Greffier lors des débats : Madame Céline LITTERI.
Les parties ont été avisées que le prononcé de la décision aurait lieu par mise à disposition au greffe le 13 Janvier 2021.
ARRÊT
Contradictoire,
Prononcé par mise à disposition au greffe le 13 Janvier 2021,
Signé par M. Jean-Baptiste COLOMBANI, Premier président de chambre et Madame Céline LITTERI, greffier auquel la minute de la décision a été remise par le magistrat signataire.
***
La SCI DANTON, dont Monsieur Z X était associé, a conclu avec la société NATIOCREDIMURS, le 2 juin 1988, un contrat de crédit-bail immobilier ayant pour objet le financement de l’acquisition d’un ensemble immobilier sis à VAUX-EN-VELIN.
Par jugement en date du 12 octobre 1995, le Tribunal de Grande Instance de BOBIGNY a ouvert une procédure de liquidation judiciaire à l’encontre de la SCI DANTON.
A la suite de la liquidation judiciaire de la SCI la société NATIOCREDIMURS a attrait Monsieur Z X, en sa qualité d’associé, devant le Tribunal de Grande Instance de BOBIGNY par exploit en date du 6 mai 1996, afin qu’il soit condamné à payer la somme de 431.443,97 €.
Par jugement en date du 14 janvier 1998, cette juridiction a condamné Monsieur Z X au paiement de la somme de 304.183,77 Frs, augmentée des intérêts au taux légal à compter du 6 mai 1996, outre les dépens.
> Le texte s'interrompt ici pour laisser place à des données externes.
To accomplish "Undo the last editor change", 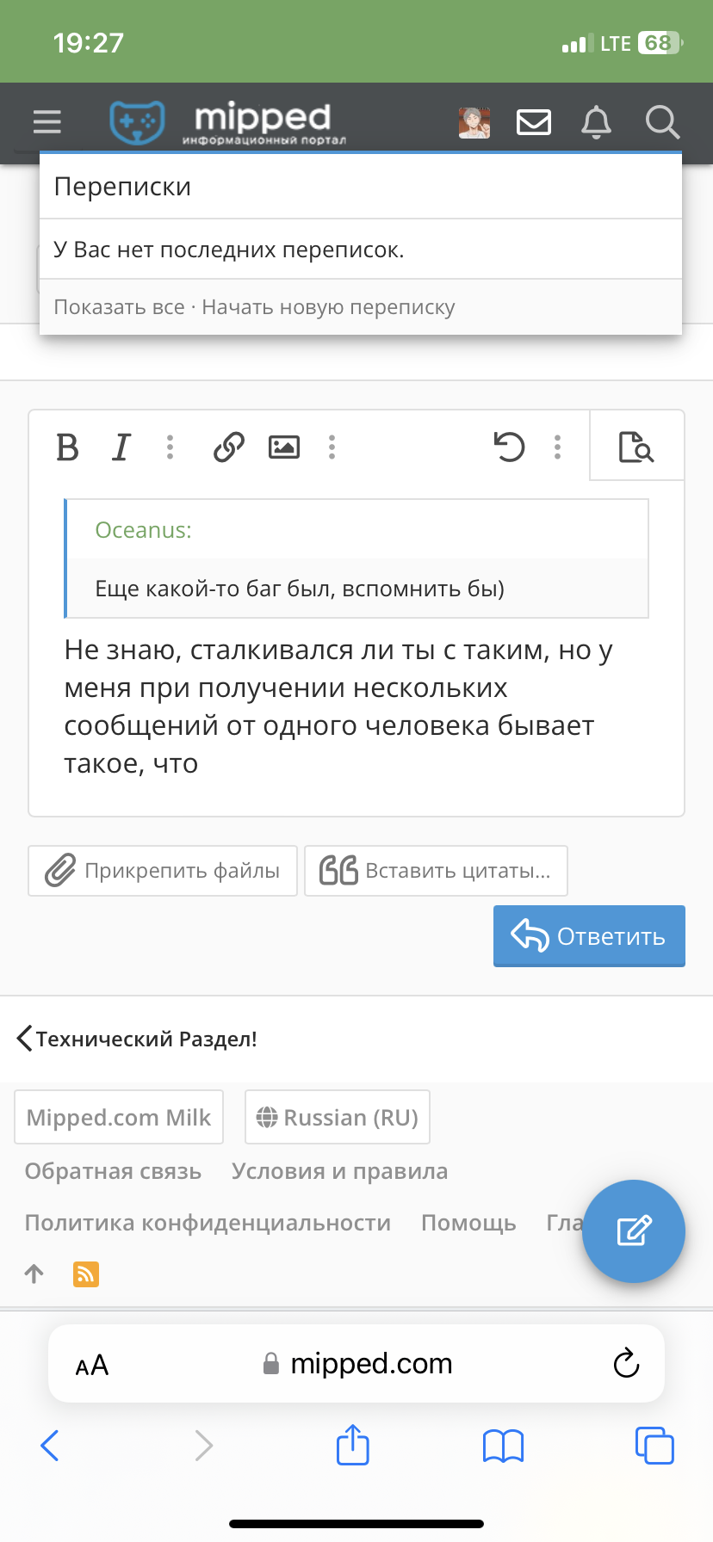I will pyautogui.click(x=509, y=447).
Par arrêt en date du 30 mars 2000 aujourd’hui définitif, la Cour d’Appel de PARIS, infirmant
partiellement le jugement entrepris, a condamné Monsieur Z X au paiement de la somme de 282.327,86 Frs, augmentée des intérêts au taux légal à compter du 6 mai 1996
La Société NATIOCREDIMURS n’ayant pu obtenir paiement de cette somme, après avoir inscrit une hypothèque sur un bien immobilier appartenant en indivision à Monsieur Z X et à son épouse, a cité les époux devant le Tribunal de Grande Instance de GRASSE, par assignation du 21 septembre 2017 pour obtenir le partage de l’indivision.
Monsieur et Madame X n’ont pas constitué avocat.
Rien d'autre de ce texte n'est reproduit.